= GIVEN TASK =
Edit the data starting at the beginning and ending at the line containing "click(34, 20)" by replacing "Collapse" with "Expand", leaving everything else unchanged.

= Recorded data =
══════════════════════════════

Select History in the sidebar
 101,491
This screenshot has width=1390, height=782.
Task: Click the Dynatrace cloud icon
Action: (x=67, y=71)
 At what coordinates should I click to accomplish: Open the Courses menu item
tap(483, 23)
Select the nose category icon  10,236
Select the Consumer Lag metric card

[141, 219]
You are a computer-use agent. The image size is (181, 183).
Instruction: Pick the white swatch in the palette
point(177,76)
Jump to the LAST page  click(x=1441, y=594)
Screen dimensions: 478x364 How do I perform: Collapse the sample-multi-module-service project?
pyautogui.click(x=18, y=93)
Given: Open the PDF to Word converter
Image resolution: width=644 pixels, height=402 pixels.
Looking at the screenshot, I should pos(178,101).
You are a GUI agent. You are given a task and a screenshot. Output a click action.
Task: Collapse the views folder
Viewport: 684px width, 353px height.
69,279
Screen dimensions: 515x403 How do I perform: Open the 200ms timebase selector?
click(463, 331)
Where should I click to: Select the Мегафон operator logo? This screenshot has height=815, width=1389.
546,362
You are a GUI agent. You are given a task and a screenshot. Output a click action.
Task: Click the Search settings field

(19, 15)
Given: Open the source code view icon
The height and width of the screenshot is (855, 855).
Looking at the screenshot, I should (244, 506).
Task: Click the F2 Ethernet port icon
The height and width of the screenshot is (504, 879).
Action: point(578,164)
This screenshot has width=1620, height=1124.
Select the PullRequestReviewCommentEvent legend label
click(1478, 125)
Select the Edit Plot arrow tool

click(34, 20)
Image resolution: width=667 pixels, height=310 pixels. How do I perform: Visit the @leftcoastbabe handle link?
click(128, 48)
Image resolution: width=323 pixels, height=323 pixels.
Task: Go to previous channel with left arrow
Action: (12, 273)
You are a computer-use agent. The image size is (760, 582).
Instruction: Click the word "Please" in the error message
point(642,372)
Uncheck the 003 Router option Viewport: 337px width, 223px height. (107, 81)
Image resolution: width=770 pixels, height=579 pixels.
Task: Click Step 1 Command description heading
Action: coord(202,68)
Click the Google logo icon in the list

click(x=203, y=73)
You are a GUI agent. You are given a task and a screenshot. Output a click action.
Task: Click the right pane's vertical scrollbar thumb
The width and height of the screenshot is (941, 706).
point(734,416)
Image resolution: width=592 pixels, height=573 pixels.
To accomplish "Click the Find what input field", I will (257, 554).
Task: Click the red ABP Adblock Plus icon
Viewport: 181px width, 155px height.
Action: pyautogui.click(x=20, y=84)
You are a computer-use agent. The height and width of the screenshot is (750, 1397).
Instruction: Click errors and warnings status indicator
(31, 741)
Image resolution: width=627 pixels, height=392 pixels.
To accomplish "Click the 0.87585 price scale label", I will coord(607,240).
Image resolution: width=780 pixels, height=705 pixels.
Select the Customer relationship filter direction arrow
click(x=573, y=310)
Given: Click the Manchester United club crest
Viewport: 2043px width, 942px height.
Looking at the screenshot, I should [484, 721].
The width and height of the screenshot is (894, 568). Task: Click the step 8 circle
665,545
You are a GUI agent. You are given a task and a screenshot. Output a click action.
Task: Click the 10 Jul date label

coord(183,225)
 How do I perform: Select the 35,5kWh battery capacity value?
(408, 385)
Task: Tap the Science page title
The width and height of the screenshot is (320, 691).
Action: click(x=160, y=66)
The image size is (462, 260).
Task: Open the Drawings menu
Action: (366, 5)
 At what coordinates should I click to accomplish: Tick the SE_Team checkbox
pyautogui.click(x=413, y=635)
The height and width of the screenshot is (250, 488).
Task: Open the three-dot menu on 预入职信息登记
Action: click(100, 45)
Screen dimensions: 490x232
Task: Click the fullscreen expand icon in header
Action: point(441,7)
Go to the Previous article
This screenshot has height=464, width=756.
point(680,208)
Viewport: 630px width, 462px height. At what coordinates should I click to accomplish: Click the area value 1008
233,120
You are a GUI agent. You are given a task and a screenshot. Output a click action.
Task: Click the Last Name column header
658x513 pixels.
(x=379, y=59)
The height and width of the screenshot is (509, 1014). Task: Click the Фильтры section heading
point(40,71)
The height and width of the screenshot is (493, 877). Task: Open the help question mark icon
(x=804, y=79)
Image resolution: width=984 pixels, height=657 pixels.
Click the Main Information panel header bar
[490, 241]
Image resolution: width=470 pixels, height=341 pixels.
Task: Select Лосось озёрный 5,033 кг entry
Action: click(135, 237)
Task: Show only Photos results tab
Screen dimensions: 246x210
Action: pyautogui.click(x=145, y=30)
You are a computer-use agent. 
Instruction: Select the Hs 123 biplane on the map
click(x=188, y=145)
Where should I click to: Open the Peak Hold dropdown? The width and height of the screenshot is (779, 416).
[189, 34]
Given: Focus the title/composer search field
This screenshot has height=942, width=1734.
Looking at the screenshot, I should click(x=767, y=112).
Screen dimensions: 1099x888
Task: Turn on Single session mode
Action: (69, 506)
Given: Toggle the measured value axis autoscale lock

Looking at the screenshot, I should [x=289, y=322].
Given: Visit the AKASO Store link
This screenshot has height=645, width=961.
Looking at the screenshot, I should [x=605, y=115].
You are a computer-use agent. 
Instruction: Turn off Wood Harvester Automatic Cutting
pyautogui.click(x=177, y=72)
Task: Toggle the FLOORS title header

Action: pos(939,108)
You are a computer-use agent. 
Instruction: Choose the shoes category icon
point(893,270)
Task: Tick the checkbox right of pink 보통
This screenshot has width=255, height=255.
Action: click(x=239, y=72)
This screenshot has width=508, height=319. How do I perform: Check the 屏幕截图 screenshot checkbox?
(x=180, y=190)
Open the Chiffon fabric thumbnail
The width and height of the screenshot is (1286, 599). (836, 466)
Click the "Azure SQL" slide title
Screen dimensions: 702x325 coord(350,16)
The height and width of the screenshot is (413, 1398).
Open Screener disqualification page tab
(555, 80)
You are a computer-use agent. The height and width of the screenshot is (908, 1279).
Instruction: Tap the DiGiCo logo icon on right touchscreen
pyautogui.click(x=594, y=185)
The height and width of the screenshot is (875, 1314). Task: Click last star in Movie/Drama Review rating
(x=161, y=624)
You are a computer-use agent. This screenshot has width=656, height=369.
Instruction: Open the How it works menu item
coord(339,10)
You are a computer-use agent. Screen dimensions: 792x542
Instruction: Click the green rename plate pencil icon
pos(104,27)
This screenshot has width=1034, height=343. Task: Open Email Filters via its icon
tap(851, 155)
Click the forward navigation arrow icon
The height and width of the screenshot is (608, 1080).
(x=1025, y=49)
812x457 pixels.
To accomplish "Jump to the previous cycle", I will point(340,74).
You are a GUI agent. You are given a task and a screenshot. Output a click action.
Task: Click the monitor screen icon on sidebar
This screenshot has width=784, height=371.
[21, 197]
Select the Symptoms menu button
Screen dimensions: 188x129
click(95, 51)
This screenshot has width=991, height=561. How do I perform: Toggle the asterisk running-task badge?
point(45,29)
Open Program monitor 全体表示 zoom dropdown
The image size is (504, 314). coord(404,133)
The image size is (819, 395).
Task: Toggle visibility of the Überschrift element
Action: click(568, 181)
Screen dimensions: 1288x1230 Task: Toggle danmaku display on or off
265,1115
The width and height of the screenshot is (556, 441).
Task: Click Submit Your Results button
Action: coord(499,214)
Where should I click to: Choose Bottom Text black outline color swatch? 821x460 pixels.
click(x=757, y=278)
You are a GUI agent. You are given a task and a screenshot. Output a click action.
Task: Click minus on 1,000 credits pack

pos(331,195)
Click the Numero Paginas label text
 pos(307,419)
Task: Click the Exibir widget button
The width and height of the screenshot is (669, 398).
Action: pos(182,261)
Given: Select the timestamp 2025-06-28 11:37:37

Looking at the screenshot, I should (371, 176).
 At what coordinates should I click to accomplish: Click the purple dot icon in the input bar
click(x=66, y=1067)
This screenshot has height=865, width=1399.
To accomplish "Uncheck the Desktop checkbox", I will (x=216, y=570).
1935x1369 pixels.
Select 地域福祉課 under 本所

══════════════════════════════

= WRITTEN ANSWER =
Select History in the sidebar
 101,491
This screenshot has width=1390, height=782.
Task: Click the Dynatrace cloud icon
Action: (x=67, y=71)
 At what coordinates should I click to accomplish: Open the Courses menu item
tap(483, 23)
Select the nose category icon  10,236
Select the Consumer Lag metric card

[141, 219]
You are a computer-use agent. The image size is (181, 183).
Instruction: Pick the white swatch in the palette
point(177,76)
Jump to the LAST page  click(x=1441, y=594)
Screen dimensions: 478x364 How do I perform: Expand the sample-multi-module-service project?
pyautogui.click(x=18, y=93)
Given: Open the PDF to Word converter
Image resolution: width=644 pixels, height=402 pixels.
Looking at the screenshot, I should pos(178,101).
You are a GUI agent. You are given a task and a screenshot. Output a click action.
Task: Expand the views folder
Viewport: 684px width, 353px height.
69,279
Screen dimensions: 515x403 How do I perform: Open the 200ms timebase selector?
click(463, 331)
Where should I click to: Select the Мегафон operator logo? This screenshot has height=815, width=1389.
546,362
You are a GUI agent. You are given a task and a screenshot. Output a click action.
Task: Click the Search settings field

(19, 15)
Given: Open the source code view icon
The height and width of the screenshot is (855, 855).
Looking at the screenshot, I should (244, 506).
Task: Click the F2 Ethernet port icon
The height and width of the screenshot is (504, 879).
Action: point(578,164)
This screenshot has width=1620, height=1124.
Select the PullRequestReviewCommentEvent legend label
click(1478, 125)
Select the Edit Plot arrow tool

click(34, 20)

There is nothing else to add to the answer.